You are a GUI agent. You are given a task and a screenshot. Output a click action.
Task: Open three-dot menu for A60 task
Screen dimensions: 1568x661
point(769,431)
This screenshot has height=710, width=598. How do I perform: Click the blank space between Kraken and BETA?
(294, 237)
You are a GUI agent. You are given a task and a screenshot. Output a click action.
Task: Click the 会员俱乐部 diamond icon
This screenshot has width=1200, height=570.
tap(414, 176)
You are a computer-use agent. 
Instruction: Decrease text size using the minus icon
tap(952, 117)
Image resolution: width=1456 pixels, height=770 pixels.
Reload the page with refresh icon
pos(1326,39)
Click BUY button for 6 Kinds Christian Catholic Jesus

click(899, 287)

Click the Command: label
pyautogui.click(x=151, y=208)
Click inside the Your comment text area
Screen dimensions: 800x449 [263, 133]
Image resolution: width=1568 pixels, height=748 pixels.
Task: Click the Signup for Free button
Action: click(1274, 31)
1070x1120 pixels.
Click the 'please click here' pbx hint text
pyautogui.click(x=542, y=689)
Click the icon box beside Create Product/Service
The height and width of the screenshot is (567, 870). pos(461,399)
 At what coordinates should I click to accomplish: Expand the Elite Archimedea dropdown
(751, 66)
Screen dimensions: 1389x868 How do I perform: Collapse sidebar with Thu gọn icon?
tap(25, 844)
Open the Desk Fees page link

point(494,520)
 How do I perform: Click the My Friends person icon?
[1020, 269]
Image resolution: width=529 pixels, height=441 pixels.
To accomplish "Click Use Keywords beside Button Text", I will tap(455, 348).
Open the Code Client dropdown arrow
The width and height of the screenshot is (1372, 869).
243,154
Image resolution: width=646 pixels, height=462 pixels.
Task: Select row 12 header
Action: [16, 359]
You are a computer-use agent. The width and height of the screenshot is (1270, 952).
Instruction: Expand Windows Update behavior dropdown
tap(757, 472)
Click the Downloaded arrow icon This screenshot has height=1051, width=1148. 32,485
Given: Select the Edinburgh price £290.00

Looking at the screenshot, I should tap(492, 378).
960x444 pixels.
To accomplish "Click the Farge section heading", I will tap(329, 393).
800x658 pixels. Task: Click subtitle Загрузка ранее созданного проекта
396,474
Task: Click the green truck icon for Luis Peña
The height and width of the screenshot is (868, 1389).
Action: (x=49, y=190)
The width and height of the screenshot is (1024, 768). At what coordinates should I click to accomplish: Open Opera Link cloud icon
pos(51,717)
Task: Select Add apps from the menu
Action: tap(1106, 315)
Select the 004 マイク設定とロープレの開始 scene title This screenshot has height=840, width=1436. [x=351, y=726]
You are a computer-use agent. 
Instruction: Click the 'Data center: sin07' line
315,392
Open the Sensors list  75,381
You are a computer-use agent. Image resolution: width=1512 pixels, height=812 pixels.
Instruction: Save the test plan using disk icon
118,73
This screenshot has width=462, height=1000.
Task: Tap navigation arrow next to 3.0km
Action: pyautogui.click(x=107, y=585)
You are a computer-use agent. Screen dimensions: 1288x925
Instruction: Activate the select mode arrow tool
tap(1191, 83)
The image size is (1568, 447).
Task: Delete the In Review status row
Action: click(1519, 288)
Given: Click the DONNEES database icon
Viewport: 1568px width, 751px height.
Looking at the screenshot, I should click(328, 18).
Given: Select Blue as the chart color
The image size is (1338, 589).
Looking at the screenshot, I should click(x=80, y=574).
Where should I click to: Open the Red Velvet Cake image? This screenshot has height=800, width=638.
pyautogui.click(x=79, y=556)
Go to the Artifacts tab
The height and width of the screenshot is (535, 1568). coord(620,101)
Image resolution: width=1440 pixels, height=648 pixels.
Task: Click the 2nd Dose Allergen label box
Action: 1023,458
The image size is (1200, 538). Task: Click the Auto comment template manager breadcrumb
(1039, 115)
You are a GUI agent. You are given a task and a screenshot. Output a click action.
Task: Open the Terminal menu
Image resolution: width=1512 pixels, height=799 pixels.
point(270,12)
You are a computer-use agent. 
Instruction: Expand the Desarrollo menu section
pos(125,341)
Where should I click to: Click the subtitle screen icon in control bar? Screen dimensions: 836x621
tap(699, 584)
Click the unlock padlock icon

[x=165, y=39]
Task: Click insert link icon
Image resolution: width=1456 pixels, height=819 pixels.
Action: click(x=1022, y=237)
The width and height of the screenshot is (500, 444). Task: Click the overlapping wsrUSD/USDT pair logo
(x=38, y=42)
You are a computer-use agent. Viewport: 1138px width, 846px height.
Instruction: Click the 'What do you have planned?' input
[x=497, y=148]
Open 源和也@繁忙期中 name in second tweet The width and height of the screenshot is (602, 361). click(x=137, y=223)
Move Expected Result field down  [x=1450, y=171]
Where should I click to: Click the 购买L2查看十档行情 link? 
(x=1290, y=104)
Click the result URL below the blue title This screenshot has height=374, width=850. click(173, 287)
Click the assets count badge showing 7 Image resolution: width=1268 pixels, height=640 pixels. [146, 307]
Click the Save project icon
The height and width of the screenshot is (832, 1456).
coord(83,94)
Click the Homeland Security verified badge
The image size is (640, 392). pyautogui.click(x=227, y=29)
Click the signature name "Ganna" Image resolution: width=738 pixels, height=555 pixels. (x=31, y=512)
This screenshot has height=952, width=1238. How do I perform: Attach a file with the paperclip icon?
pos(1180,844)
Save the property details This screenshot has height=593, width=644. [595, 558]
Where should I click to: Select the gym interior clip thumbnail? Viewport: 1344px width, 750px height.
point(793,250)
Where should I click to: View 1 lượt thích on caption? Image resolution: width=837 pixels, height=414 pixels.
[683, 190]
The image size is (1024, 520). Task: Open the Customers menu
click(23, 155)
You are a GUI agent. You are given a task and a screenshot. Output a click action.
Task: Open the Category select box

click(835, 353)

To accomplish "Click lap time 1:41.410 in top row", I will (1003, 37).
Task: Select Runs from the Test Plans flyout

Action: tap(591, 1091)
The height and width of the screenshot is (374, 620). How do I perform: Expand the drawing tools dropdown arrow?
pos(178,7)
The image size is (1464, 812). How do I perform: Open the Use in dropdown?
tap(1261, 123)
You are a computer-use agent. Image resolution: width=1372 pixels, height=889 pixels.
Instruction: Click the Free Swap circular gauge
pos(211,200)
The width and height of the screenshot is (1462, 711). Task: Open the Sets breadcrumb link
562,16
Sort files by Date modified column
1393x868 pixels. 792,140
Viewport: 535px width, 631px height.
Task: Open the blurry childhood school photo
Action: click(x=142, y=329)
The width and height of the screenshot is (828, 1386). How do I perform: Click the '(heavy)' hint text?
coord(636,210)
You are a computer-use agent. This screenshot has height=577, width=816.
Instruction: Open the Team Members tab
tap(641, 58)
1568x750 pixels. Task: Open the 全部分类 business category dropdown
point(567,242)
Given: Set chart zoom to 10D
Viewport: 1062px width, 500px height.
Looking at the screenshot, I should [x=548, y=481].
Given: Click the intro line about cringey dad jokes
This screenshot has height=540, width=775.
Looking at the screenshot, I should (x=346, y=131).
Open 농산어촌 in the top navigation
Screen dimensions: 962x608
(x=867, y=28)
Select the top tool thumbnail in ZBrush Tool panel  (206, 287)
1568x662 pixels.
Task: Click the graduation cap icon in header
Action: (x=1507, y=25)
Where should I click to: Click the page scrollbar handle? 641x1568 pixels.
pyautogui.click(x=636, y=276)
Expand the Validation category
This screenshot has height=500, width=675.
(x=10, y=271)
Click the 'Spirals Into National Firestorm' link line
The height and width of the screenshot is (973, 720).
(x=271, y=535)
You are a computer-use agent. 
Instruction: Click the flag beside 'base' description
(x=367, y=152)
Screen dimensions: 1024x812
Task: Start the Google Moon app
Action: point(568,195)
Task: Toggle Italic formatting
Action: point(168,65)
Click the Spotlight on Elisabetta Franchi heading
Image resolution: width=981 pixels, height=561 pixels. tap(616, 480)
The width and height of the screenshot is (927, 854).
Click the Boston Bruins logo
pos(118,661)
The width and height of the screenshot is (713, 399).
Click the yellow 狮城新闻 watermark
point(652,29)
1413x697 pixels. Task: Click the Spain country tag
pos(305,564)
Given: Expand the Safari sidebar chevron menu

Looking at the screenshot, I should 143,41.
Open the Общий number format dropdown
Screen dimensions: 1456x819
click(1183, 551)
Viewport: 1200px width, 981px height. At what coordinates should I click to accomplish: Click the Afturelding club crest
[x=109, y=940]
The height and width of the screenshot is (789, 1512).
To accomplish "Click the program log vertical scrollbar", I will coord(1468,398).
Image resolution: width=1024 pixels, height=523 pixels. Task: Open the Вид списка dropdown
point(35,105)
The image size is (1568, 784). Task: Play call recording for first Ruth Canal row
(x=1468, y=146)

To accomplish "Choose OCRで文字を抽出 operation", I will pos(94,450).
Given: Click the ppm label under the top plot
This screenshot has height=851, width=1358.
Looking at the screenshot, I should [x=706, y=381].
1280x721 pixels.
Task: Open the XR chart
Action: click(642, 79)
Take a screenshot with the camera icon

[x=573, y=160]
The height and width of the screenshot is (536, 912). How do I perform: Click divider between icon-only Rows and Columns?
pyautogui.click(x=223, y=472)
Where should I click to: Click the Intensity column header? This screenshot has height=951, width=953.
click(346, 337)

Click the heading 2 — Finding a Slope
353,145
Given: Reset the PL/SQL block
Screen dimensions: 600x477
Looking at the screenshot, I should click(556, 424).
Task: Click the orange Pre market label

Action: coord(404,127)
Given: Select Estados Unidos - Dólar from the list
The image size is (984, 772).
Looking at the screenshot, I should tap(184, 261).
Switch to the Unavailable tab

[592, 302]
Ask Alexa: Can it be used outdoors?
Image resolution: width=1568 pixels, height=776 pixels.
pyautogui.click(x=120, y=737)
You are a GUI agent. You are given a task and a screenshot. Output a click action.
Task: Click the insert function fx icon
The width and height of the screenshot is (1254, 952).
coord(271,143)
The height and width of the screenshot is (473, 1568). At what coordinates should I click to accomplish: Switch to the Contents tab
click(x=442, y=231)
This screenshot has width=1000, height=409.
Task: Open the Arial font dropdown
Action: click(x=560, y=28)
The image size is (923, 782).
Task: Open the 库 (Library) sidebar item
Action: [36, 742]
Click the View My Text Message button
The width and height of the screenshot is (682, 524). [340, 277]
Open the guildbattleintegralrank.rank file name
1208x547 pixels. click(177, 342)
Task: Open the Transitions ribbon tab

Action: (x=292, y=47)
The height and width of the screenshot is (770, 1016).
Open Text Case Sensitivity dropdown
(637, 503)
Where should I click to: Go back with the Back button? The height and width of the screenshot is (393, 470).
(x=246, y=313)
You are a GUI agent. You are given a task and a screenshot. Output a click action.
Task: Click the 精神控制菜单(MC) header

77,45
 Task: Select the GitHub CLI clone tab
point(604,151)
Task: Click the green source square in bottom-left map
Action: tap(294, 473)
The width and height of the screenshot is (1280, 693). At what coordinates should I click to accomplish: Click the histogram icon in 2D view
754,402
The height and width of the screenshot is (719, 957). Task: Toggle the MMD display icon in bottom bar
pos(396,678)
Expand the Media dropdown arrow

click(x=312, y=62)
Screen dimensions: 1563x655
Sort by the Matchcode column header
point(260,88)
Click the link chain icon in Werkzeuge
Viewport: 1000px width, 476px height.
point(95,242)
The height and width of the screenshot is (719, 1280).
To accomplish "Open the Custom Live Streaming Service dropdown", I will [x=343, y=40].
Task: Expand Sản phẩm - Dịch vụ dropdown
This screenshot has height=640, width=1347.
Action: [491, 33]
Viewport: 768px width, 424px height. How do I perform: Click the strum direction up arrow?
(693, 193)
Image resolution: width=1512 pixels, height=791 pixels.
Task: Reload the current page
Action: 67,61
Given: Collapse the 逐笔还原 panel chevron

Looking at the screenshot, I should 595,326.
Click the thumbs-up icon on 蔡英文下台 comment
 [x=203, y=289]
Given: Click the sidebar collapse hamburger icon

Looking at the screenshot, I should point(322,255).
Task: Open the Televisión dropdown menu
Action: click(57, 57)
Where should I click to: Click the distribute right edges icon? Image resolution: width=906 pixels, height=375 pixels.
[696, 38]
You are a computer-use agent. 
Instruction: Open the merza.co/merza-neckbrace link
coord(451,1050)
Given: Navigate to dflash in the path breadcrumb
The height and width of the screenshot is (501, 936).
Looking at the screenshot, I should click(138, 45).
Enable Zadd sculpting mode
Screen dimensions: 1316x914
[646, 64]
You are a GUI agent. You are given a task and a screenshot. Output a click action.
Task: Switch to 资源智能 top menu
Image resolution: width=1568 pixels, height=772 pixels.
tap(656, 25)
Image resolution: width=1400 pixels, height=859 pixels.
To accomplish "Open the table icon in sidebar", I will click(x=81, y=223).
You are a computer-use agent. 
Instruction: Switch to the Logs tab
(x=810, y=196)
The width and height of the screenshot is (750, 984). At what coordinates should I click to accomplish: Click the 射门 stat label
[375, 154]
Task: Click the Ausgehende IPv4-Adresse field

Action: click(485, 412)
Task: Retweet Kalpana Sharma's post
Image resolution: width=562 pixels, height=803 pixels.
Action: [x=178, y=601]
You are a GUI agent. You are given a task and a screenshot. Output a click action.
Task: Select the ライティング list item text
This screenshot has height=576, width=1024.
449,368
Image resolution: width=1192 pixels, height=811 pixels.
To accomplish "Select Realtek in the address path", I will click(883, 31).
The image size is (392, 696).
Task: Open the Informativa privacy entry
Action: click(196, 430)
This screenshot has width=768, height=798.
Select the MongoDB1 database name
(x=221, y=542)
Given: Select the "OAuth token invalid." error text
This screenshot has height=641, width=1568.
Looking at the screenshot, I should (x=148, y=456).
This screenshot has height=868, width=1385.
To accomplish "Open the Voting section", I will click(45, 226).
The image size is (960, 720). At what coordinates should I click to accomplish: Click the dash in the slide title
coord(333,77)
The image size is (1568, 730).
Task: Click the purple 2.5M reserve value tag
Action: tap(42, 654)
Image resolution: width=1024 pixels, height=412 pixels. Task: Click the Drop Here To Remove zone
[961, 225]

+ + + +

Pick out each line in the records above that contains the word "hint", and copy those lines.

Click the 'please click here' pbx hint text
The width and height of the screenshot is (828, 1386). How do I perform: Click the '(heavy)' hint text?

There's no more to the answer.